- - Monday, March 31, 2014

After losing Crimea, the Obama administration is now risking much more. The administration’s policy has been both provocative and weak — poking Moscow with ineffective but very personal sanctions even as President Obama announces in Brussels that Russia cannot be “deterred from further escalation by military force.”

Is the White House ready for Moscow’s possible responses?

On the positive side, a new round of talks has started (despite Secretary of State John F. Kerry’s red-line statement that Russia’s annexation of Crimea would mean the end of diplomacy) and Russian President Vladimir Putin has said that he does not intend to intervene in eastern Ukraine.

More ominously, however, Russia still has what NATO Commander Gen. Philip Breedlove called a “very, very sizable” force on Ukraine’s border, and Kremlin aides have warned that Moscow may move if there is violence in eastern Ukraine (which Russia could arrange). Mr. Putin has expanded the crisis by adding Transnistria, an ethnically Russian region of Moldova, to the mix.

U.S. officials need to set clear priorities reflecting unhappy realities and bad options. Among the unhappy realities, Crimea is firmly in Russia’s hands, and Moscow will not give it back short of military defeat.
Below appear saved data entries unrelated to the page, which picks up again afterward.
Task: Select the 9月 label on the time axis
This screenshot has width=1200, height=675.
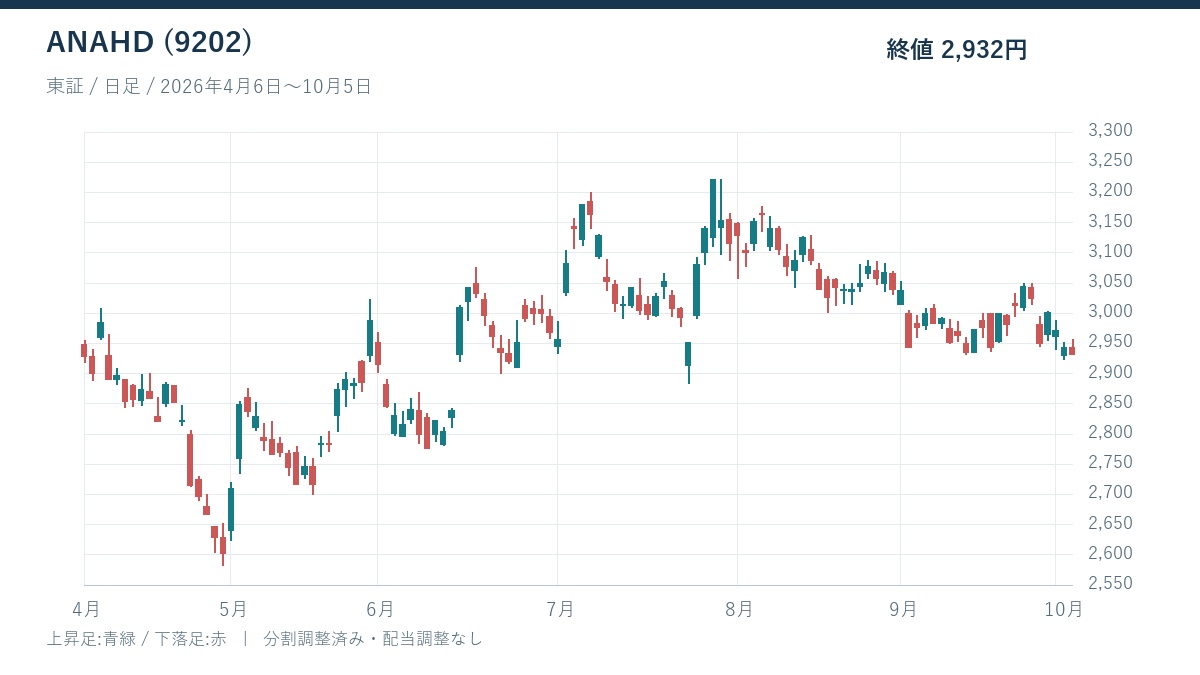Action: click(x=902, y=608)
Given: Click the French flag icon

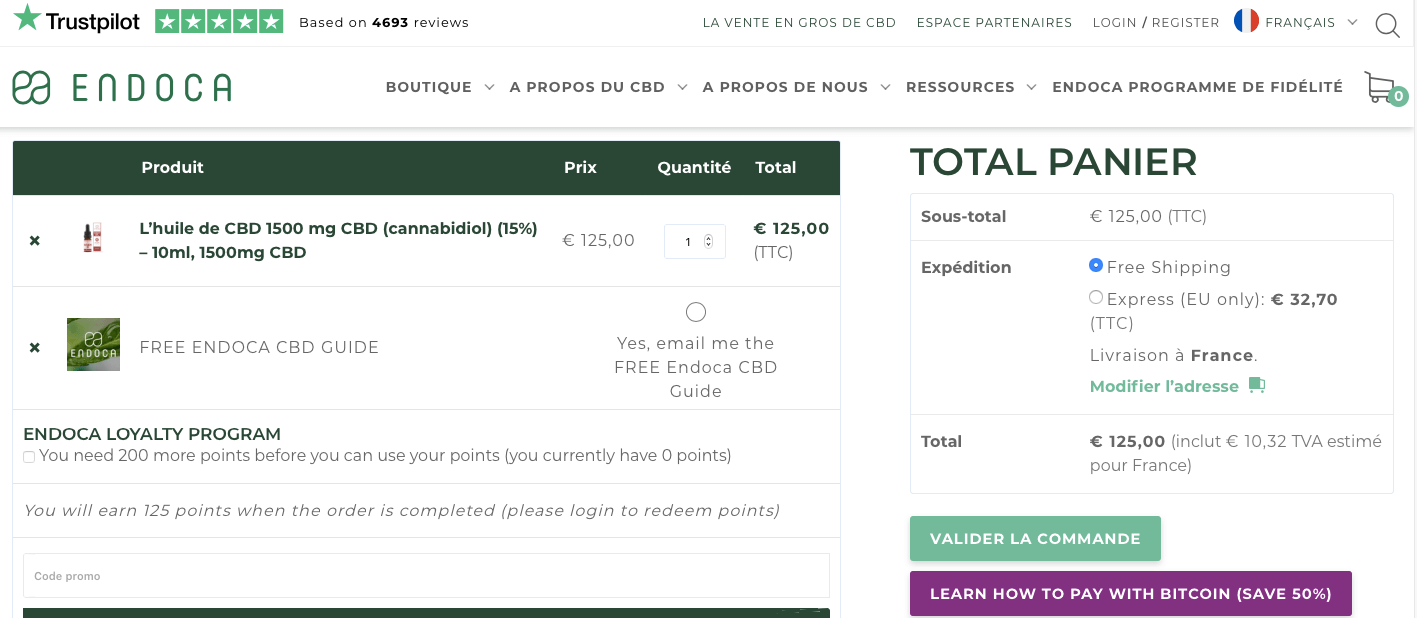Looking at the screenshot, I should click(1246, 21).
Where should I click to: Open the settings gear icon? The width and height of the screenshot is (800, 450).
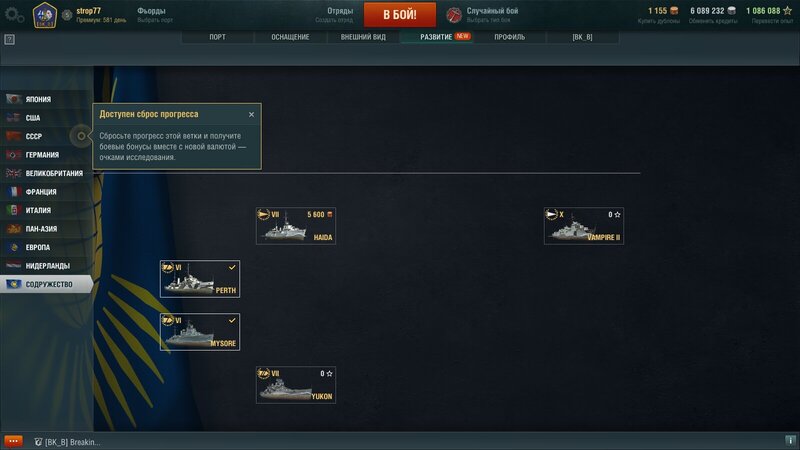12,14
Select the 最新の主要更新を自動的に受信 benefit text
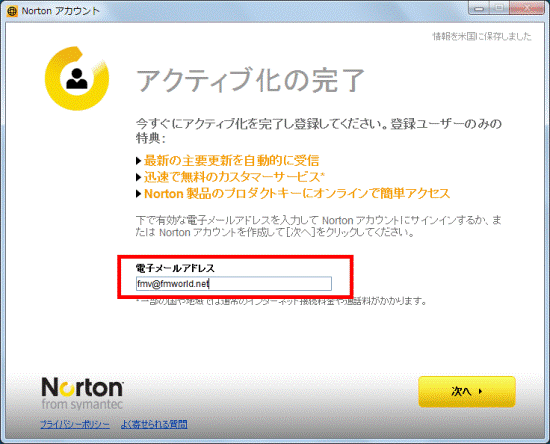Image resolution: width=550 pixels, height=444 pixels. [x=232, y=161]
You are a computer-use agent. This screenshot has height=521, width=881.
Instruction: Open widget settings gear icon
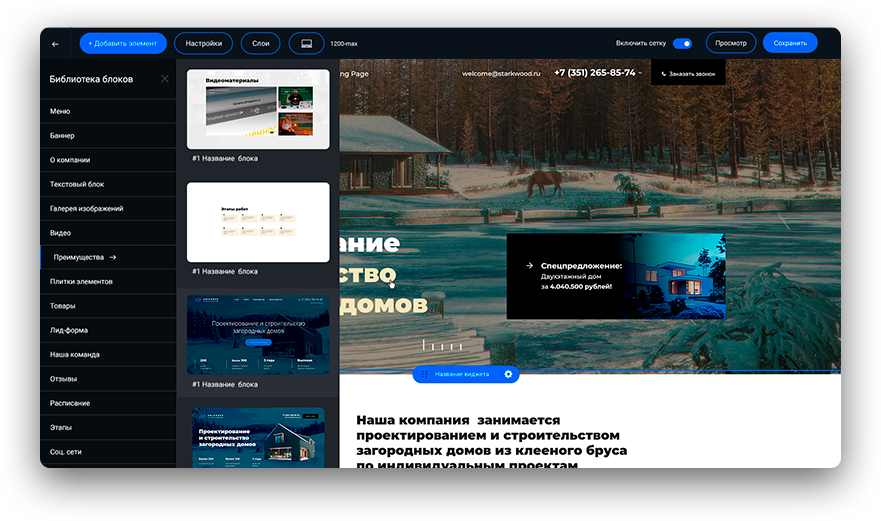point(508,374)
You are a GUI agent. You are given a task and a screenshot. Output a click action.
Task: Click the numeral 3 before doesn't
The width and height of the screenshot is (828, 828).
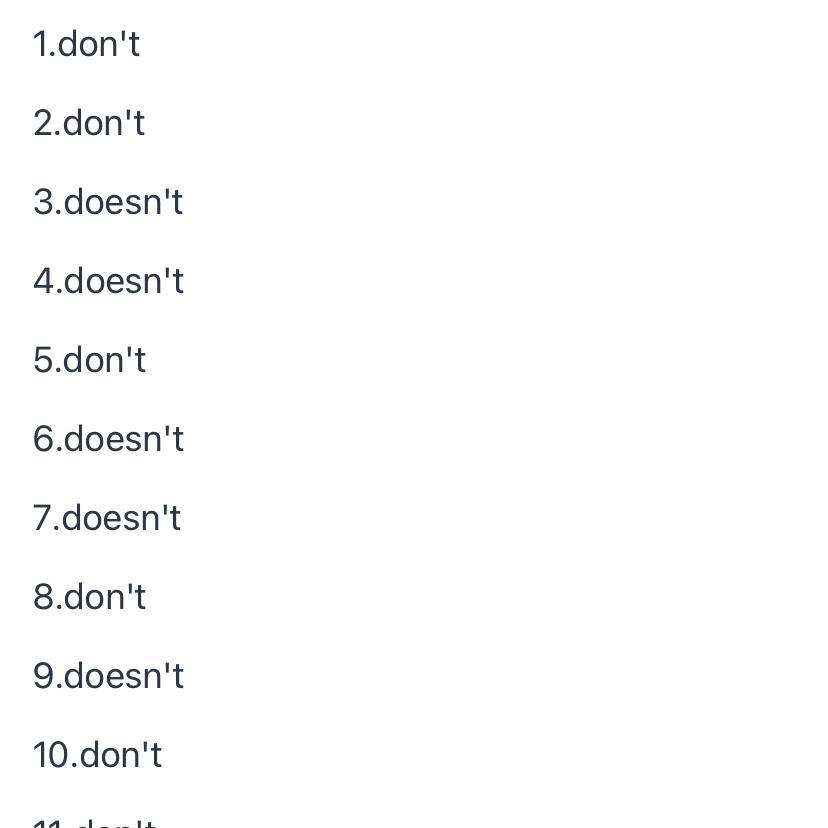(x=44, y=202)
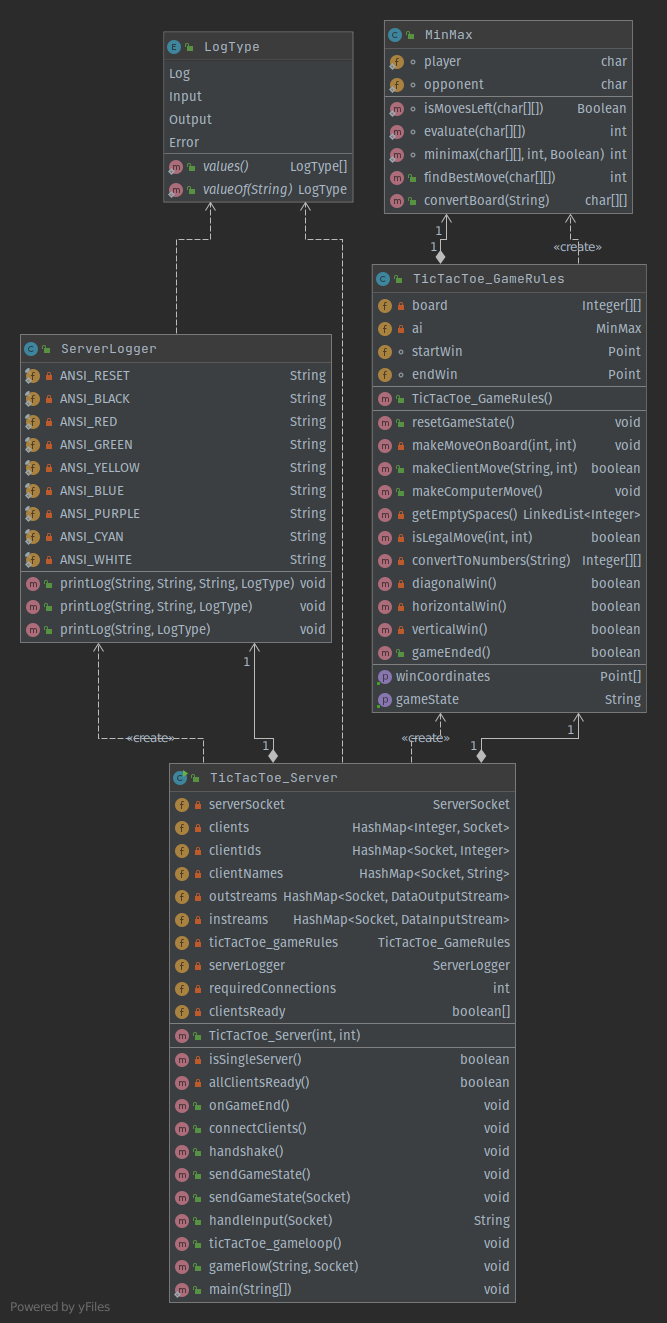Select the clientsReady field row

point(247,1011)
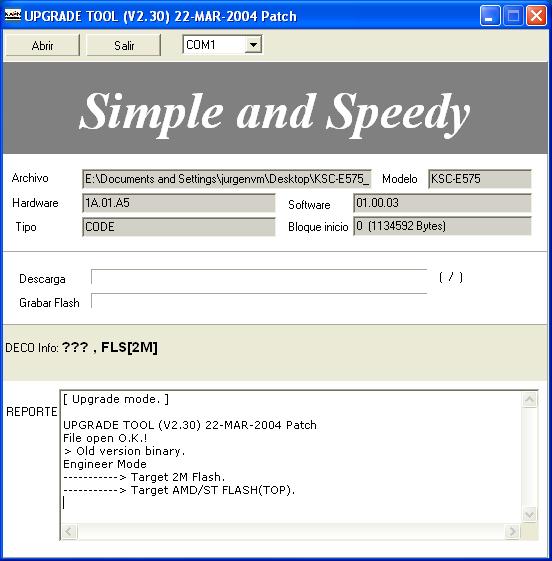Click the Modelo field showing KSC-E575

(480, 179)
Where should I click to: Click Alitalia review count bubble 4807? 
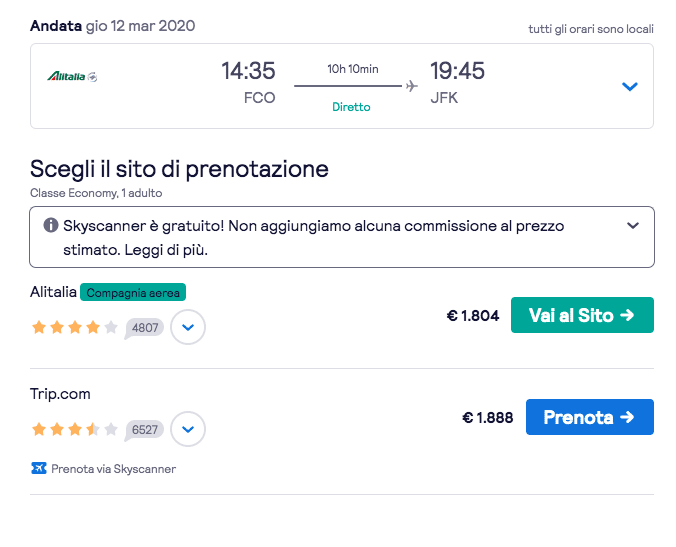(x=145, y=327)

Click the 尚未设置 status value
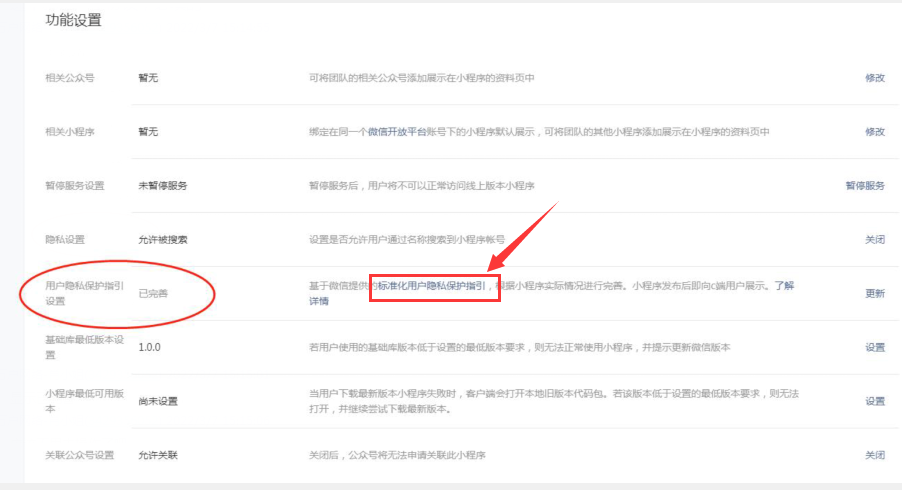tap(158, 401)
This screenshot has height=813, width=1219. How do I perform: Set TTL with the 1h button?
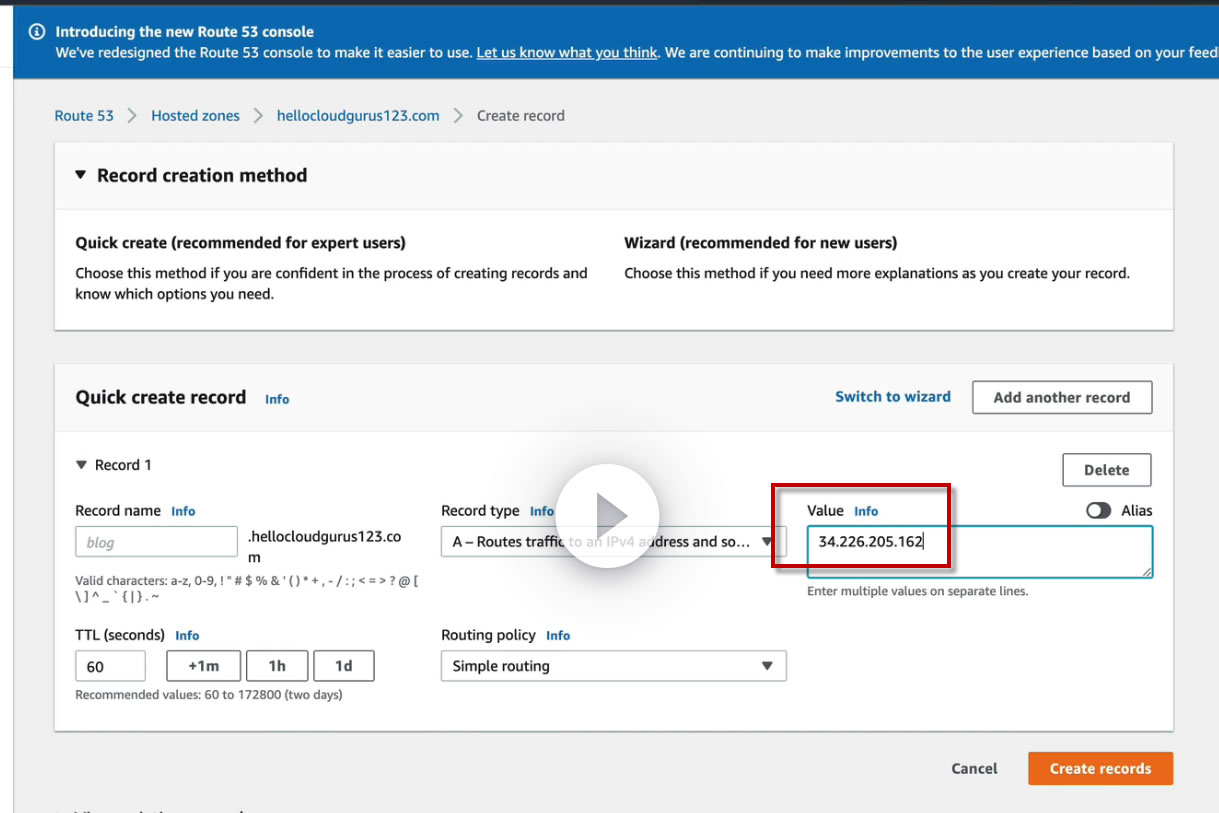[x=277, y=666]
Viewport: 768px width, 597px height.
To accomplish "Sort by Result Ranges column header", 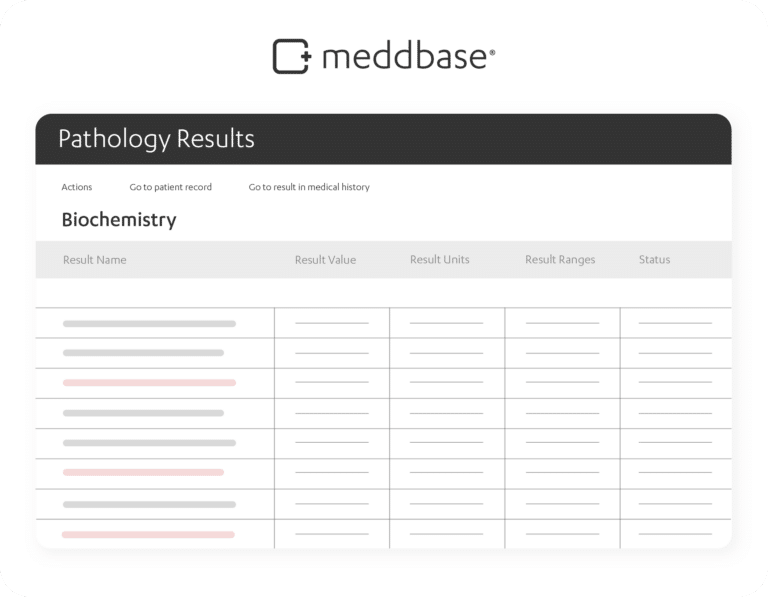I will pos(560,260).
Trying to make Russia “pay” for Crimea is a distraction. Russia is paying and will continue to pay through massive capital flight, loss of trade and investment, new unity in NATO and the European Union, and profound changes in U.S. and European attitudes. These costs will compound over time without a negotiated solution in Ukraine.

Attempting to “isolate” Russia will not work. The administration’s “triumph” in the United Nations General Assembly is a farce. Washington and Brussels marshaled 100 votes for a weak resolution that doesn’t even criticize Russia, but 58 nations abstained, 11 voted no (including Russia) and 24 didn’t vote at all.

Ninety-three governments were not willing to cross Mr. Putin, including China, India, Brazil, South Africa, Iraq, Argentina, Afghanistan, Pakistan, Egypt and Israel. The latter five are “major non-NATO allies” under U.S. law.

Current U.S. and European Union sanctions are about politics, not policy. Sanctioning officials and tycoons will not change Russia’s conduct. Officials probably removed assets from the United States some time ago and will find other places to hide money.

The targeted tycoons are not those most engaged with the West. More important, Russia is not Ukraine — Moscow’s oligarchs have little or no political influence.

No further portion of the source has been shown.